▶ [Obiettivo] Trascrivi senza alcuna modifica la parte del brano sullo studio SITA2 VERTIS che va da "Brett Lauring, MD, PhD" a "17,0% dei controlli)".

Brett Lauring, MD, PhD (Merck, Kenilworth, NJ; USA), e colleghi hanno riferito i dati dello studio SITA2 VERTIS, e hanno ribadito che quelle ottenute: “Sono state riduzioni clinicamente significative”.

Gli endpoint secondari hanno mostrato differenze significative rispetto al placebo per quanto segue:

  • Il peso era inferiore di 2,0 e 1,7 kg per i dosaggi di 5 mg e 15 mg rispettivamente
  • Altri partecipanti hanno raggiunto l’obiettivo di HbA1c >7% alla settimana 26 (32,1% con la dose più bassa e 39,9% con la dose più alta rispetto al 17,0% dei controlli)
  • La glicemia a digiuno è stata inferiore di 1,4 e 1,7 mmol/l (25 e 31 mg/dl), rispettivamente
  • La pressione sistolica è diminuita di 2,9 e 3,9 mmHg con le due dosi rispettivamente.

▶ [Sezione dati]
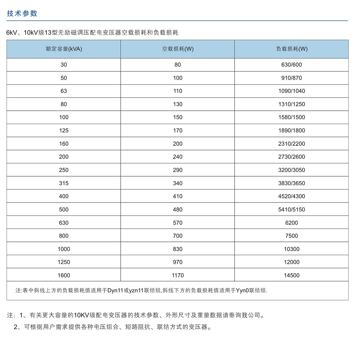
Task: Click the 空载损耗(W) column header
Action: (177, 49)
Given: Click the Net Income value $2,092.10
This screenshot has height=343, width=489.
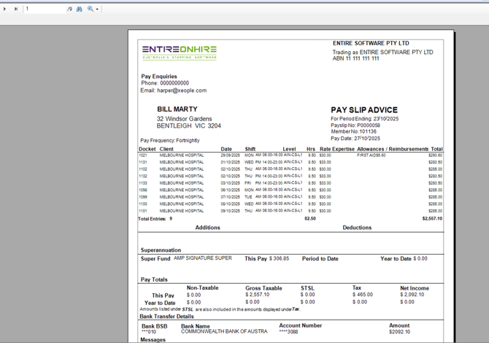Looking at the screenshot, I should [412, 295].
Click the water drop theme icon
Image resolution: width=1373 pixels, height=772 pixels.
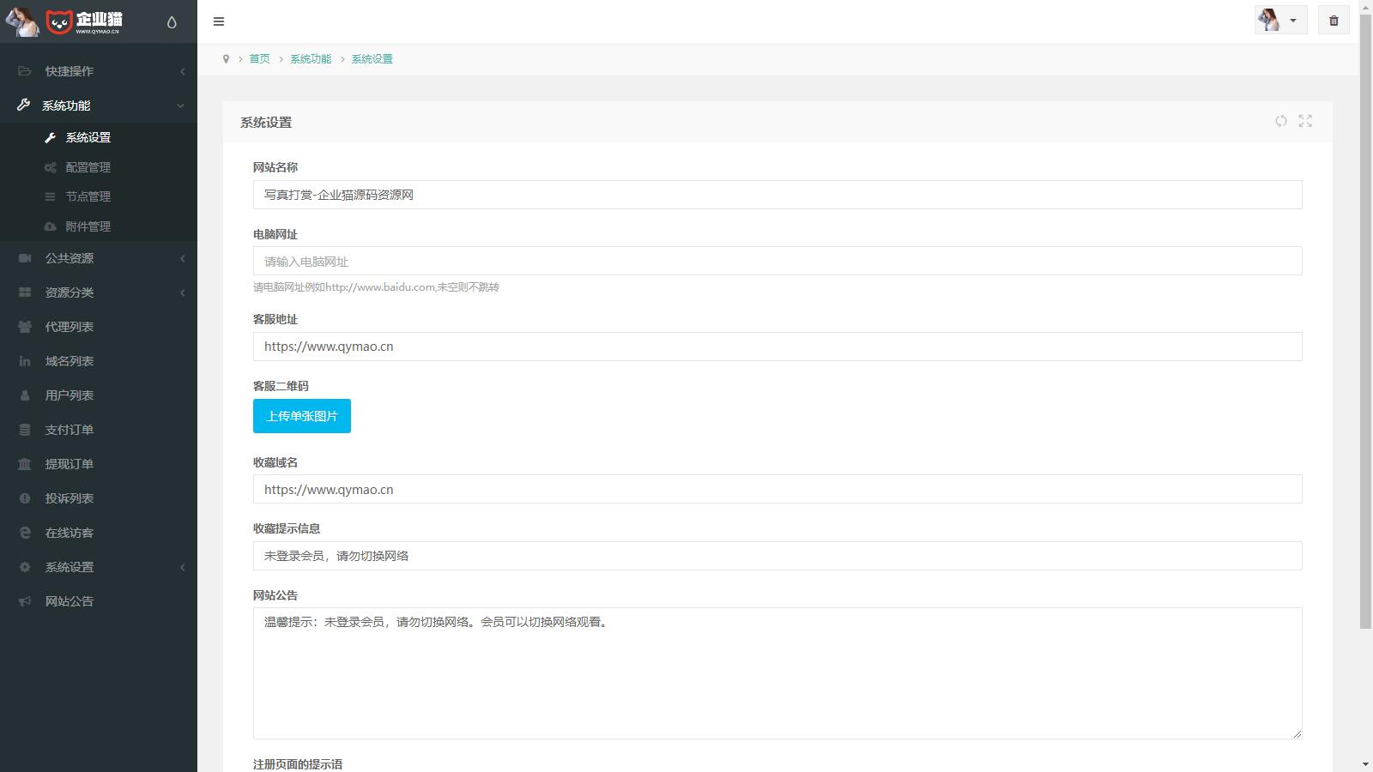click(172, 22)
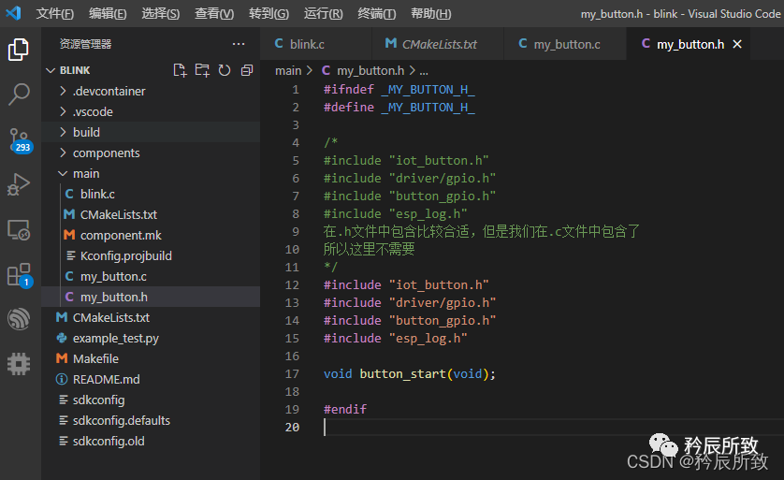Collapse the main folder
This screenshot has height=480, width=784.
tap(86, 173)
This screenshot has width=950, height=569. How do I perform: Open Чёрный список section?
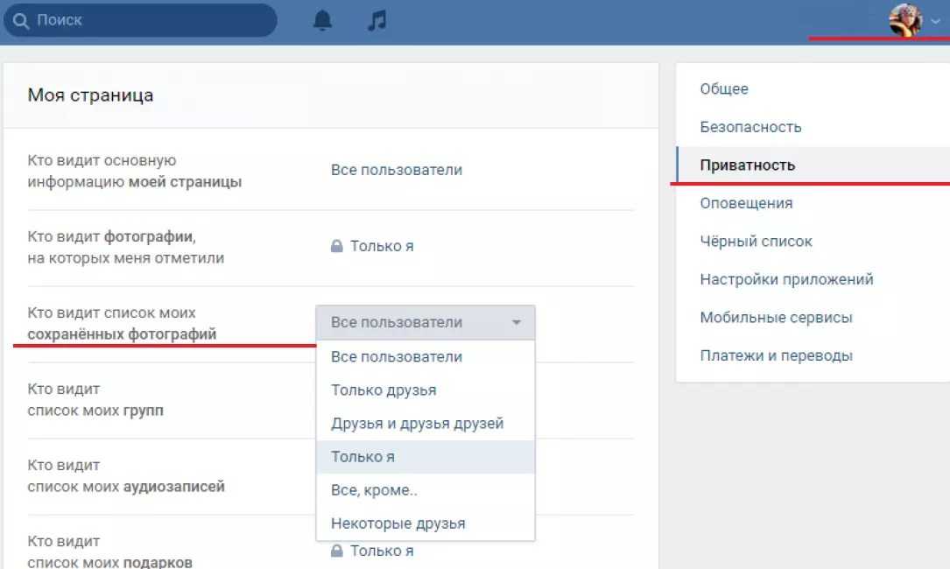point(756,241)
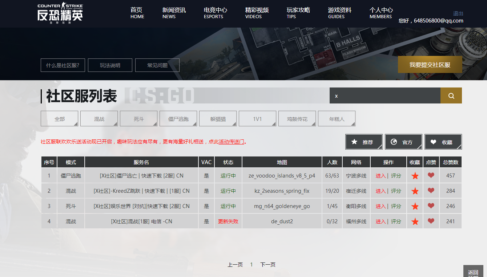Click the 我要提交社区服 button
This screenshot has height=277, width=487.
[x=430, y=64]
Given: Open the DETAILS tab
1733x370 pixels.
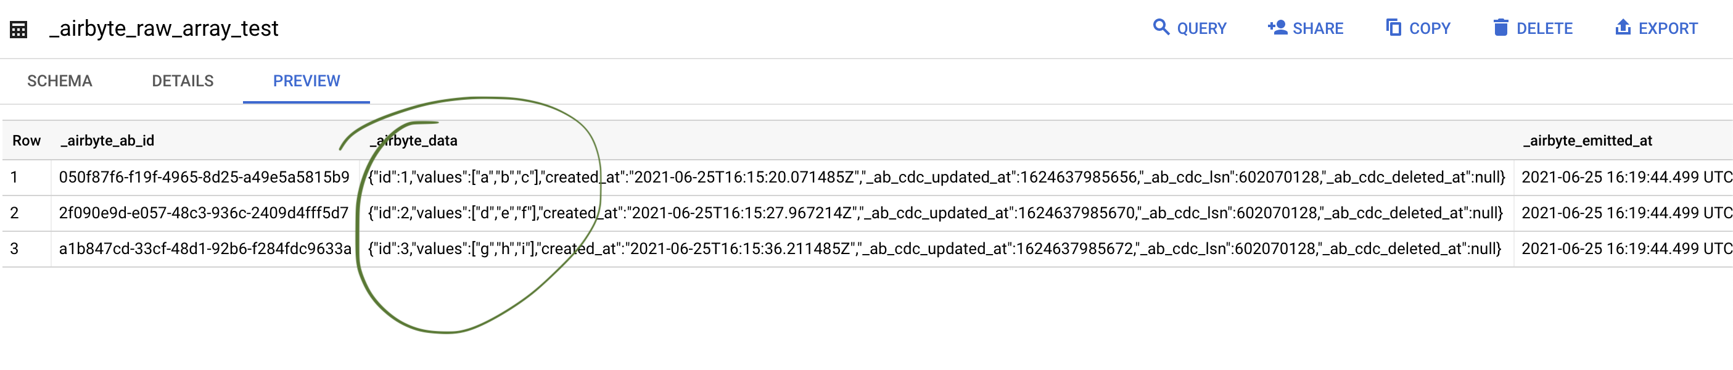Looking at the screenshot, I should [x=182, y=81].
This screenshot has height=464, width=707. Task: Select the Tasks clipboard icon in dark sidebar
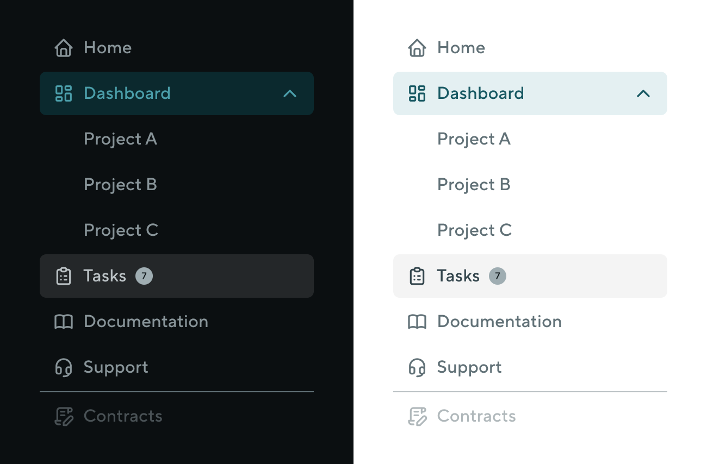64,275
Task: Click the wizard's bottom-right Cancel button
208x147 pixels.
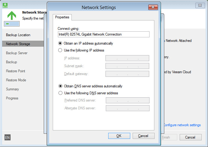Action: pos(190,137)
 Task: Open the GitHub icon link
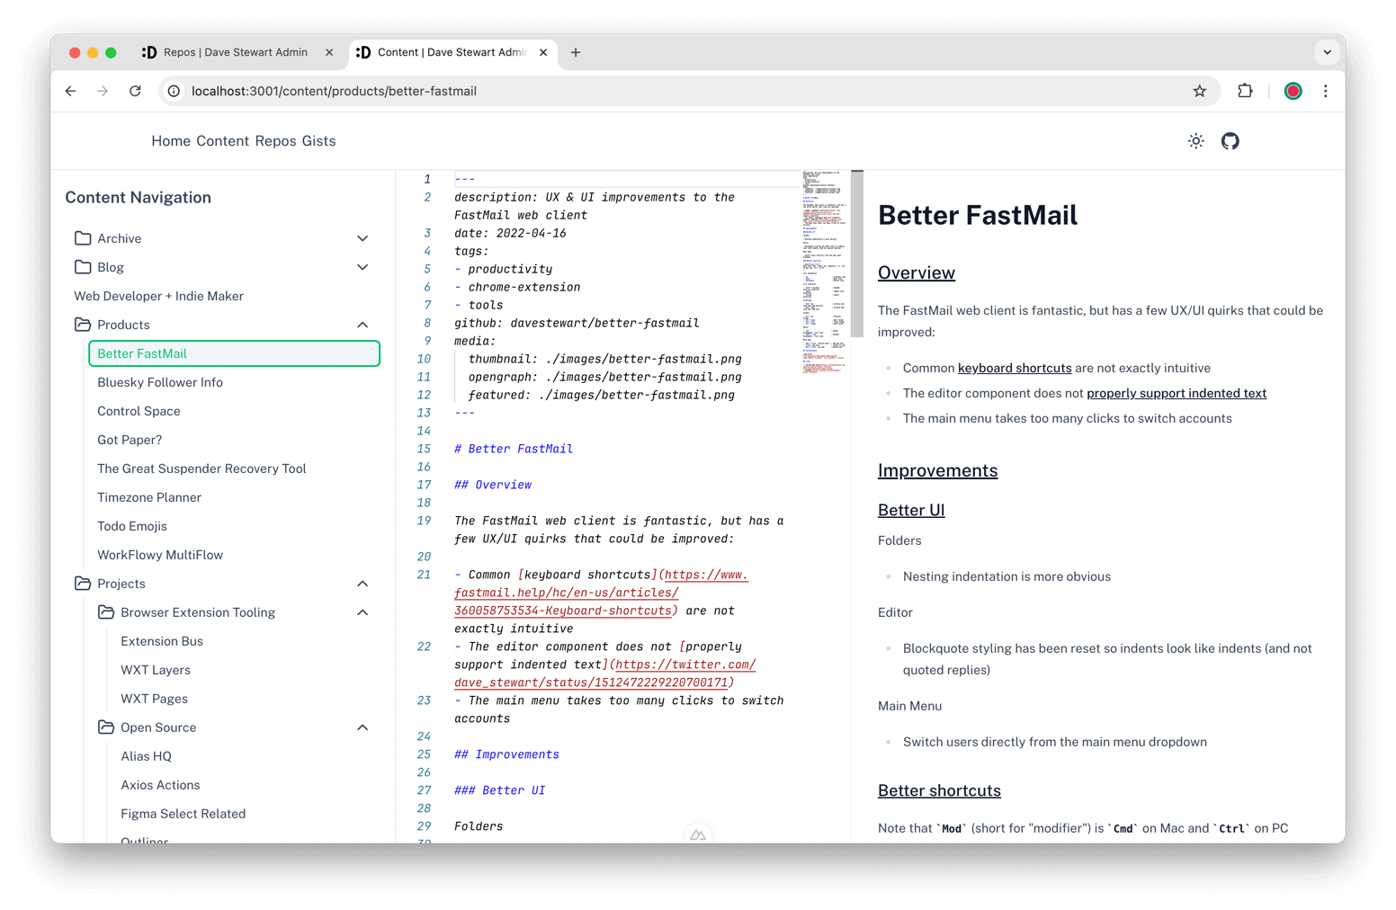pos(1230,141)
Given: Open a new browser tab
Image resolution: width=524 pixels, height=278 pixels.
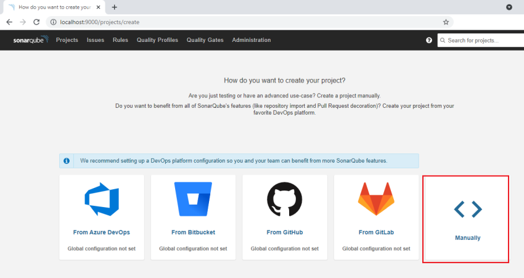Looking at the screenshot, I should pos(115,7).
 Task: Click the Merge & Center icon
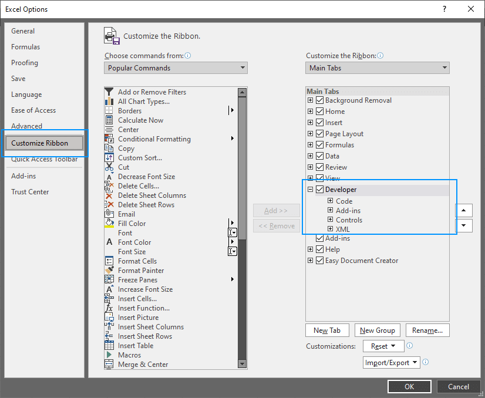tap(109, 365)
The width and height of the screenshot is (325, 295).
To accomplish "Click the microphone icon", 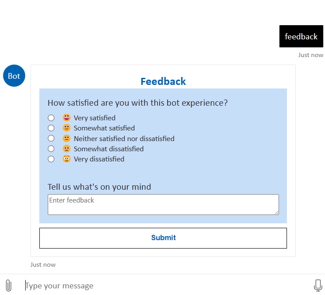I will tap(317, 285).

▶ [Soluzione del compito]
Brett Lauring, MD, PhD (Merck, Kenilworth, NJ; USA), e colleghi hanno riferito i dati dello studio SITA2 VERTIS, e hanno ribadito che quelle ottenute: “Sono state riduzioni clinicamente significative”.

Gli endpoint secondari hanno mostrato differenze significative rispetto al placebo per quanto segue:

  • Il peso era inferiore di 2,0 e 1,7 kg per i dosaggi di 5 mg e 15 mg rispettivamente
  • Altri partecipanti hanno raggiunto l’obiettivo di HbA1c >7% alla settimana 26 (32,1% con la dose più bassa e 39,9% con la dose più alta rispetto al 17,0% dei controlli)